The investigators installed Google Analytics (URL: http://www.google.com/analytics/) on November 12, 2008 at the POYi Archive website. Google Analytics captures users' search keywords, visit length, viewed pages, their exit pages, and other pertinent end user actions. The Web Analytics Association (2008) defines Web analytics as “the measurement, collection, analysis and reporting of Internet data for the purposes of understanding and optimizing Web usage.” In contrast to log analysis that mainly collects data from the Web server, Web analytics collects data about the interaction from the client-side (users' computer) and therefore has the potential to provide more accurate and specific data on end user behavior. This is generally accomplished by placing a small piece of JavaScript code on every page of the website to be analyzed. In this instance, the POYi Archive website uses a common PHP footer for all its pages and the JavaScript is only necessary on this page. Each time a user visits that page the code is activated and that user's actions are recorded. This Web analytic tool integrates data collection with data analysis and reporting.

Preliminary data analysis

The investigators collected data between Nov. 16, 2008 and Feb. 7, 2009 and reported the data using two-week increments as depicted in Table 1. The total number of visits gradually increased from weeks 1 to 10 but fell slightly in weeks 11-12. The total number of visits was 3,674 in 12 weeks. Most visitors browsed the images instead of conducting search queries. Over the 12 week period, basic and advanced searches represented only 8.7% of the total visits. When conducting searches, visitors used the basic search box to fill out their image queries. The number of queries from basic search increased from weeks 1 to 10 but fell slightly in weeks 11 and 12. Overall, the numbers of single-word queries and multiple-word queries were reasonably close during the 12 weeks. By comparison, visitors seldom use advanced search functions to construct their image queries. The percentage of advanced search usage was little more than.57%. ‘Description’ and ‘Creator’ were the top used metadata elements representing slightly more than.40% of total advanced search usage.

Conclusions

According to the preliminary results, the visitors during this twelve week period tended to browse the POYi collection rather than launch a specific search query.
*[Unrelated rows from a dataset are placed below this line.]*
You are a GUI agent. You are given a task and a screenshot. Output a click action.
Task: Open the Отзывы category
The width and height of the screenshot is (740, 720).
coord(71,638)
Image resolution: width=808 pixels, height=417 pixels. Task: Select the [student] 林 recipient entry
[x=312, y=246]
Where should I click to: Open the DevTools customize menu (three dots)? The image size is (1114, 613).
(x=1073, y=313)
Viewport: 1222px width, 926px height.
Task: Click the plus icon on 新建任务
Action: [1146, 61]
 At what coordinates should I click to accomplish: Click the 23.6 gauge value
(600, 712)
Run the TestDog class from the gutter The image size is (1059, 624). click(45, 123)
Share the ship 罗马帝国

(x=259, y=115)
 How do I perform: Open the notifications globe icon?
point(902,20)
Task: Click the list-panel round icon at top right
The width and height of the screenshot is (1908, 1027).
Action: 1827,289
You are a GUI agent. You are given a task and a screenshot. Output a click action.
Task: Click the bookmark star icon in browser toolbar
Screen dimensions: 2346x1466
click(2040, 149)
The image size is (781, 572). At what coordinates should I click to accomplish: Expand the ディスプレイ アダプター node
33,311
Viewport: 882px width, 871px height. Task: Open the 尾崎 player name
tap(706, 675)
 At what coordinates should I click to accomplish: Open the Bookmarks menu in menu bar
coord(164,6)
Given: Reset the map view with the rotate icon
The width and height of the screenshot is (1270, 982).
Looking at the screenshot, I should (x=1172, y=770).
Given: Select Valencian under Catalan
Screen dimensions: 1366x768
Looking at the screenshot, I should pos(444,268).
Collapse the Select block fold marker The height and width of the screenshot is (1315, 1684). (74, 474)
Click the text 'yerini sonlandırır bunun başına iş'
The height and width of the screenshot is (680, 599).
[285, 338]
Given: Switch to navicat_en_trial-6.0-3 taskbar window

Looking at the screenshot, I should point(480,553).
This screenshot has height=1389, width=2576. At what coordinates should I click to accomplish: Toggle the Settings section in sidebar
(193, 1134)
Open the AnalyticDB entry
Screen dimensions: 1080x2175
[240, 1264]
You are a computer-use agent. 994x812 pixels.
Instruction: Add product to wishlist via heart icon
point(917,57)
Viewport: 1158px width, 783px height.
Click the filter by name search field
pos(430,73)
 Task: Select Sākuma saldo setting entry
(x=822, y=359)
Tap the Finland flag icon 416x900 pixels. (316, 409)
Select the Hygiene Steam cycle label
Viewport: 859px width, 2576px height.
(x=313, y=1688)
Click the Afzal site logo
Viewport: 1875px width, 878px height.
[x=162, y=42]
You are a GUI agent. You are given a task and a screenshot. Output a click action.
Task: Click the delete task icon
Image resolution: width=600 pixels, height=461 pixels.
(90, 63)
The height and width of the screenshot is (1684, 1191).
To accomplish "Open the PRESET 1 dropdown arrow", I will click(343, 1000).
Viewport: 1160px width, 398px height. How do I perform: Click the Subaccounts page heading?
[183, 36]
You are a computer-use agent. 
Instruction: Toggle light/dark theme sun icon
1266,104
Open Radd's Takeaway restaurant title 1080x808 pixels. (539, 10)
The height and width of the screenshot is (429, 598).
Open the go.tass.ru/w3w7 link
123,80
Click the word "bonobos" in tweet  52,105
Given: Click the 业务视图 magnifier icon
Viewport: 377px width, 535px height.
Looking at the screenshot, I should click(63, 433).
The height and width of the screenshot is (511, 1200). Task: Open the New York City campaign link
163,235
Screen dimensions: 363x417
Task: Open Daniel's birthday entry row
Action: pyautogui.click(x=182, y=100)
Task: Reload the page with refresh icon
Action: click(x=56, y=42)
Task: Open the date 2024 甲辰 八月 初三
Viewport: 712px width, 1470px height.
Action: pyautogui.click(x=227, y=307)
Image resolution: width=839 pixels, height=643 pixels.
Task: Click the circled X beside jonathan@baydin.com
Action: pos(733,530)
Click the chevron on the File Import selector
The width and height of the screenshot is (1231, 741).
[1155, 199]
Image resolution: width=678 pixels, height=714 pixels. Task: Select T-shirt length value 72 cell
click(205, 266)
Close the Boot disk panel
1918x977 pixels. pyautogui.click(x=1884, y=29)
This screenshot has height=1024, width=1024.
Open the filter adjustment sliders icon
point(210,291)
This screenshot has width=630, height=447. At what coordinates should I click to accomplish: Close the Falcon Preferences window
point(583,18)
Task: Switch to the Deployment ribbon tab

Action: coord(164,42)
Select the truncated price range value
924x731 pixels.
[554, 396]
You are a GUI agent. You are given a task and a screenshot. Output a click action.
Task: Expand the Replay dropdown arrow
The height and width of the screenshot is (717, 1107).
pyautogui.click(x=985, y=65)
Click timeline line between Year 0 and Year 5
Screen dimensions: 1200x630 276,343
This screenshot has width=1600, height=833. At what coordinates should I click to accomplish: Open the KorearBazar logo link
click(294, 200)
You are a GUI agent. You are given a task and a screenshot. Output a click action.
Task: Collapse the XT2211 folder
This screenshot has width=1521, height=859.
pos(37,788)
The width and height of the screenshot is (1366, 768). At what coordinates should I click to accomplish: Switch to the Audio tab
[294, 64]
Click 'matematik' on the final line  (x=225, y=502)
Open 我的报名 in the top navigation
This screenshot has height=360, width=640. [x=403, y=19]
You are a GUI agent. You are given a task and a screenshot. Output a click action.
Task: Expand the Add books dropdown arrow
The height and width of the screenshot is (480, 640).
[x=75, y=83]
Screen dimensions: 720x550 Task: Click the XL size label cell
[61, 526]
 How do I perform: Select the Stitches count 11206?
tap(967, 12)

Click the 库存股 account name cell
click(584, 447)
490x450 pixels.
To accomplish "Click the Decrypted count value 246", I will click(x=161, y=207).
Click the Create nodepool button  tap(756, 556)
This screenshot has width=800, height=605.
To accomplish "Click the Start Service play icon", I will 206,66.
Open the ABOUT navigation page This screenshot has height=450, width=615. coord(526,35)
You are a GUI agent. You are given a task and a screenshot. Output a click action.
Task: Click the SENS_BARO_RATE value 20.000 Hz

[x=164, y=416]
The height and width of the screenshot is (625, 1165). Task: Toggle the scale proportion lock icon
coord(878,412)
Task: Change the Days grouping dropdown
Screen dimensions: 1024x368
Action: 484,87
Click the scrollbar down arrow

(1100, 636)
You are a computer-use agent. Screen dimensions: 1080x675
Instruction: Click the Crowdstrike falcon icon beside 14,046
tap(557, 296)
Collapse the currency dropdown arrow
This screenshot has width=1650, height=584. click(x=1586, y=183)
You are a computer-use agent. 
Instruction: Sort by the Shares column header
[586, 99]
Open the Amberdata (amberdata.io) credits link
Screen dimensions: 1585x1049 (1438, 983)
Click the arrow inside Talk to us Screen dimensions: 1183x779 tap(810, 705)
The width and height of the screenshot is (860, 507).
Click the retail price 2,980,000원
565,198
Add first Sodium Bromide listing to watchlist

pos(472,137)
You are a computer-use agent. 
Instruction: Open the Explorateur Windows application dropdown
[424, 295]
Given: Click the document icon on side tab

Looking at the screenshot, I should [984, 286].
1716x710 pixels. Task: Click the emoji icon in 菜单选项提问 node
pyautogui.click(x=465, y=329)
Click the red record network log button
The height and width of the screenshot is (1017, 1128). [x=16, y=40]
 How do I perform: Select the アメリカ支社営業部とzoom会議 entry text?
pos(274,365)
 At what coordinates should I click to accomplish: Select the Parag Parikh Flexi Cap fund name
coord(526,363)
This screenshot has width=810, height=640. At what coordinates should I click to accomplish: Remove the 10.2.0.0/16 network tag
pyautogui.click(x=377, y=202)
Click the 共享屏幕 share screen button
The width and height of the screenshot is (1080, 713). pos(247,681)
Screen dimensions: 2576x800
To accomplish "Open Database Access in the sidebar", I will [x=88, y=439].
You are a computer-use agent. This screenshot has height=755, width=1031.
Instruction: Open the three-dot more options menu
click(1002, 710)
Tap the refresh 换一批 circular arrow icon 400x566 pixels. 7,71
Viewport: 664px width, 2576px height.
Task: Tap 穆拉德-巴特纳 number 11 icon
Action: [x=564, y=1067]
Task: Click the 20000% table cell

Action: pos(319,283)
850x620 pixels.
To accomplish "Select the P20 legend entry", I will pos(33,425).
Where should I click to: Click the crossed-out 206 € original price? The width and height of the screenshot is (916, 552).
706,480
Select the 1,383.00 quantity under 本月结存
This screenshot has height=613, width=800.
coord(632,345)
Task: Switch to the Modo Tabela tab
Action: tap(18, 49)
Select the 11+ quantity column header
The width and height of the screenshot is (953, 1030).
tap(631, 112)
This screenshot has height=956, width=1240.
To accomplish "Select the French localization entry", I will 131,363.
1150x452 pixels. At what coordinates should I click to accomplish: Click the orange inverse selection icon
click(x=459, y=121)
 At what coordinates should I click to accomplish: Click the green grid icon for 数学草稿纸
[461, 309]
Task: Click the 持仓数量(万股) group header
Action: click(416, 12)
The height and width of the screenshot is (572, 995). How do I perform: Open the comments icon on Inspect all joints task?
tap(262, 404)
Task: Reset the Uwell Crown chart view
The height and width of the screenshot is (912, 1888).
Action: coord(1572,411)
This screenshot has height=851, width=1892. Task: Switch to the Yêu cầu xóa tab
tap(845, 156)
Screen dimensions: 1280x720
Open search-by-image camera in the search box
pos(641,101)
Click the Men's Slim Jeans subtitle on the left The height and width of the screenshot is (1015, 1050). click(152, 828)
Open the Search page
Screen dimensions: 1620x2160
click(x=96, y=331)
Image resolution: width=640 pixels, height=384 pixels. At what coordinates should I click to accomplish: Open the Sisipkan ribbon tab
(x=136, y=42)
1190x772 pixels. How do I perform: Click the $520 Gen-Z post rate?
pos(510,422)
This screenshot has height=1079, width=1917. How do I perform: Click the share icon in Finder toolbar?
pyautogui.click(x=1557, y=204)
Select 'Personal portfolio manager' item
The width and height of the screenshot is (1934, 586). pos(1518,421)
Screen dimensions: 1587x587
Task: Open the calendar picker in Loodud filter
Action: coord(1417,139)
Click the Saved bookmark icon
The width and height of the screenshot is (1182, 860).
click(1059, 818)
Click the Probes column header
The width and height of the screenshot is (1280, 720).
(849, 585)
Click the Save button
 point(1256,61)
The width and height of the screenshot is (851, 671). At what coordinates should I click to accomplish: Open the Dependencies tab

When conducting image searches, they mostly used the basic search function with single- and multiple-word queries. Advanced search functions were rarely used, representing.57% of searches compared to total visits. Based on these preliminary results, the investigators intend to continue to collect additional data on end users' searching behavior and their queries. Further analysis of the relationship between the image queries and metadata elements will be conducted in the second phase of the project. In the meantime, the investigators will use Google Analytics to analyze users' image browsing habits and other behavioral factors when visiting the POYi Web site. Data from Google Analytics could include the popularity of various images and their corresponding categories, the number of viewed images, the time of the visit, etc. Based on such data, the investigators would be able to discover in greater detail just how visitors browse the POYi image archives. We will also be able to gauge whether their patterns of searching and browsing change over time. It might just be the case that existing users who are accustomed to browsing the original collection (which had no search capabilities) over the past few years have carried those characteristics over to the new Archive site, which is now searchable. Since this is a new site, with minimal advertising and promotion, we expect cadres of future users to perhaps consider utilizing the new search and browse features contained therein.